Localization of the gene for the species specific response to interferon (IFRC) to human chromosome 21 has stimulated interest in the effect of aneuploidy for chromosome 21 on cell sensitivity to interferon. Previous reports have shown that the relative sensitivities of trisomy 21, diploid and monosomy 21 human fibroblasts as measured in an antiviral assay are greater than the ratio 0.67: 1.0: 2 predicted on the basis of gene dosage for IFRC. As an alternative test for sensitivity, we have investigated the synthesis of interferon-induced polypeptides visualized by 2-dimensional gel electrophoresis and autoradiography.
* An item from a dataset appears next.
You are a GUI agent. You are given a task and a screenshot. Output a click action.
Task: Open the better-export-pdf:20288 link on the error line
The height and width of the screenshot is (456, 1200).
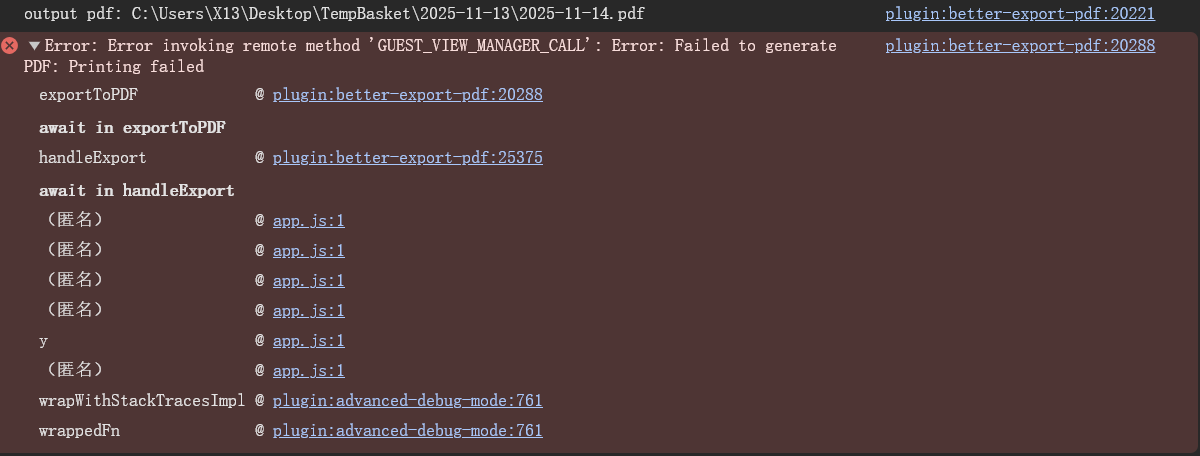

Of 10 such polypeptides identified, 3 were measured quantitatively in 2 diploid, 2 trisomic, and one monosomic fibroblast strains. In contrast to the antiviral response, the relative responses in this test correspond closely to expected gene dosage relationships over a range of interferon concentrations from 0.5 to 5000 units/ml. These results are compatible with the conclusion that the number of IFRC gene products (presumed to be the interferon receptor) per cell is proportional to the number of IFRC genes. Thus, the amplified effect of aneuploidy as measured in the antiviral response appears to result from some step subsequent to synthesis of interferon receptors and formation of interferon-receptor complexes.